---------- AVAILABLE DATA

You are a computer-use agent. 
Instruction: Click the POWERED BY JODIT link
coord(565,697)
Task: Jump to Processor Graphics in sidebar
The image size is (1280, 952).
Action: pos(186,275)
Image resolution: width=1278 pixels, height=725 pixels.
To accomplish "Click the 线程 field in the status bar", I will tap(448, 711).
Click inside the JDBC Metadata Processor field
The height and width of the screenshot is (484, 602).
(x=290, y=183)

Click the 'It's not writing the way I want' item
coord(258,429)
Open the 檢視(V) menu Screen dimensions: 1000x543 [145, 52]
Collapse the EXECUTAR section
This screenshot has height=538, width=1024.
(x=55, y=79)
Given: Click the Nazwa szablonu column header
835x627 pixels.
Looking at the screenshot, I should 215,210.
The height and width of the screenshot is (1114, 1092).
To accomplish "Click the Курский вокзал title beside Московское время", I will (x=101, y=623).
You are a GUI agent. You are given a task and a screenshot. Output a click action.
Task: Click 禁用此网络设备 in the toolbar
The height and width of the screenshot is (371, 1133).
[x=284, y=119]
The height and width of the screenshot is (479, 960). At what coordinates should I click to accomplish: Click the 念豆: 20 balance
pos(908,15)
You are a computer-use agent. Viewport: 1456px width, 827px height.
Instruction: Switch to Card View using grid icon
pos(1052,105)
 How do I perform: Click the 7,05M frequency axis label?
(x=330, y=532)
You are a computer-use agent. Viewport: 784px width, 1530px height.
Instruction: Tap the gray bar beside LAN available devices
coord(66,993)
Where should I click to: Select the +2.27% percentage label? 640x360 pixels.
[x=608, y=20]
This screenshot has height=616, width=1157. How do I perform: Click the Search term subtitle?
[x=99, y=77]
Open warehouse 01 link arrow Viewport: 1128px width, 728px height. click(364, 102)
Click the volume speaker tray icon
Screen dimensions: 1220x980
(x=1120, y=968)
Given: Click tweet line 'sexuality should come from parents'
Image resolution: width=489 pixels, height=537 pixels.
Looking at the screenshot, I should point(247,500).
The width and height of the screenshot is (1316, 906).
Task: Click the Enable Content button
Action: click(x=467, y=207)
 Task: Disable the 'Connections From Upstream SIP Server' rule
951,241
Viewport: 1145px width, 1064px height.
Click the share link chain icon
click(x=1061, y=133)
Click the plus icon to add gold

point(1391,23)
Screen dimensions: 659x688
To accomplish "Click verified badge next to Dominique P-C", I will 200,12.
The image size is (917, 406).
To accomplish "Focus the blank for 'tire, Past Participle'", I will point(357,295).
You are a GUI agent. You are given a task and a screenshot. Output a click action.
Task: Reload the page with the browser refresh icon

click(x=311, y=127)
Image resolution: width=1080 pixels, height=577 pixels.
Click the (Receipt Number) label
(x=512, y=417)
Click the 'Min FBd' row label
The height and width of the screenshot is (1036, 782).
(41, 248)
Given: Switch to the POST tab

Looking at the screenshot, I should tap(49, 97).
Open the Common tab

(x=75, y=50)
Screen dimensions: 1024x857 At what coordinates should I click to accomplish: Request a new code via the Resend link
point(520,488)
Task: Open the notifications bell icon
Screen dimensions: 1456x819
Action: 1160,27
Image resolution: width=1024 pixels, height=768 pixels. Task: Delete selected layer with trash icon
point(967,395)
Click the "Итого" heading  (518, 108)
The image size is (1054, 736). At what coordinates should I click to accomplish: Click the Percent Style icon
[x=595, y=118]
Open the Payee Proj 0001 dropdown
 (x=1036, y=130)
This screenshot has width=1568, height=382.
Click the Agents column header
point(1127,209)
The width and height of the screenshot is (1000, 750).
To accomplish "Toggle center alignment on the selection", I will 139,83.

--------------------

AIM — Which lines in the records contain the string "will" with exactly matching case? Copy each of those lines.

SOLUTION —
To accomplish "Click the 线程 field in the status bar", I will tap(448, 711).
To accomplish "Click the Курский вокзал title beside Московское время", I will (x=101, y=623).
To accomplish "Click verified badge next to Dominique P-C", I will 200,12.
To accomplish "Focus the blank for 'tire, Past Participle'", I will point(357,295).
To accomplish "Toggle center alignment on the selection", I will 139,83.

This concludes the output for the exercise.